▶ Exercise
May I have the line containing "Aceptar (60, 1498)" and every line after it through the end of the data, repeated exactly and with no other lines?

Saved entries

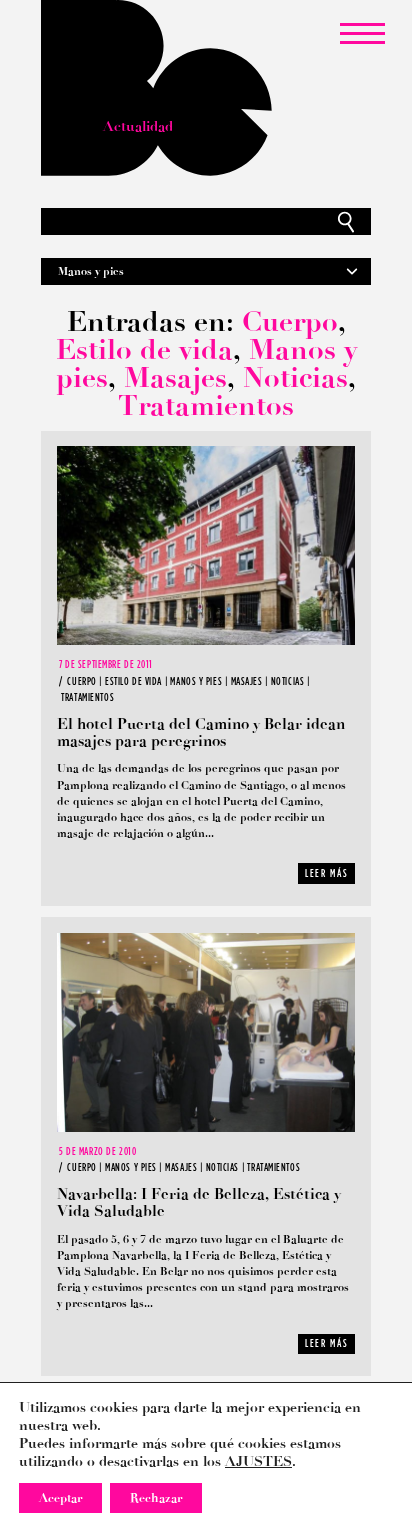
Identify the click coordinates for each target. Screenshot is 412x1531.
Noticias (295, 377)
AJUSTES (258, 1461)
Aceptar (60, 1498)
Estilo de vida (144, 349)
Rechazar (156, 1498)
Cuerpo (290, 321)
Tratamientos (206, 405)
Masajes (175, 377)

▶ Result of this exercise
Aceptar (60, 1498)
Estilo de vida (144, 349)
Rechazar (156, 1498)
Cuerpo (290, 321)
Tratamientos (206, 405)
Masajes (175, 377)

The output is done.